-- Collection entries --
★ ★ ★ ★
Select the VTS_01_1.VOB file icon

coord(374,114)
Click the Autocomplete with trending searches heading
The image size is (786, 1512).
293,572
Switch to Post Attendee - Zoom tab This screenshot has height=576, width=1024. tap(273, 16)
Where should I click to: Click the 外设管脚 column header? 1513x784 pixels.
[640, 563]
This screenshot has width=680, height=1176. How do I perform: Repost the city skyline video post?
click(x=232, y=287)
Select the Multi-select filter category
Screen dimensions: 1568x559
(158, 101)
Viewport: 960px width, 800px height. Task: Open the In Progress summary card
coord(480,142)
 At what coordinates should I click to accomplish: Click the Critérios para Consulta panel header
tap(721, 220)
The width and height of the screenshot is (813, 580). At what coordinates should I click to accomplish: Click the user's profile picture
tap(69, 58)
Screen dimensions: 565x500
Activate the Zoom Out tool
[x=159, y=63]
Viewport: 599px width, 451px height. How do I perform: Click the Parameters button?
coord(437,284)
★ ★ ★ ★
-- TASK DESCRIPTION --
All of the lines above need to be given again exactly.

-- RESPONSE TO THE TASK --
Select the VTS_01_1.VOB file icon

coord(374,114)
Click the Autocomplete with trending searches heading
The image size is (786, 1512).
293,572
Switch to Post Attendee - Zoom tab This screenshot has height=576, width=1024. tap(273, 16)
Where should I click to: Click the 外设管脚 column header? 1513x784 pixels.
[640, 563]
This screenshot has width=680, height=1176. How do I perform: Repost the city skyline video post?
click(x=232, y=287)
Select the Multi-select filter category
Screen dimensions: 1568x559
(158, 101)
Viewport: 960px width, 800px height. Task: Open the In Progress summary card
coord(480,142)
 At what coordinates should I click to accomplish: Click the Critérios para Consulta panel header
tap(721, 220)
The width and height of the screenshot is (813, 580). At what coordinates should I click to accomplish: Click the user's profile picture
tap(69, 58)
Screen dimensions: 565x500
Activate the Zoom Out tool
[x=159, y=63]
Viewport: 599px width, 451px height. How do I perform: Click the Parameters button?
coord(437,284)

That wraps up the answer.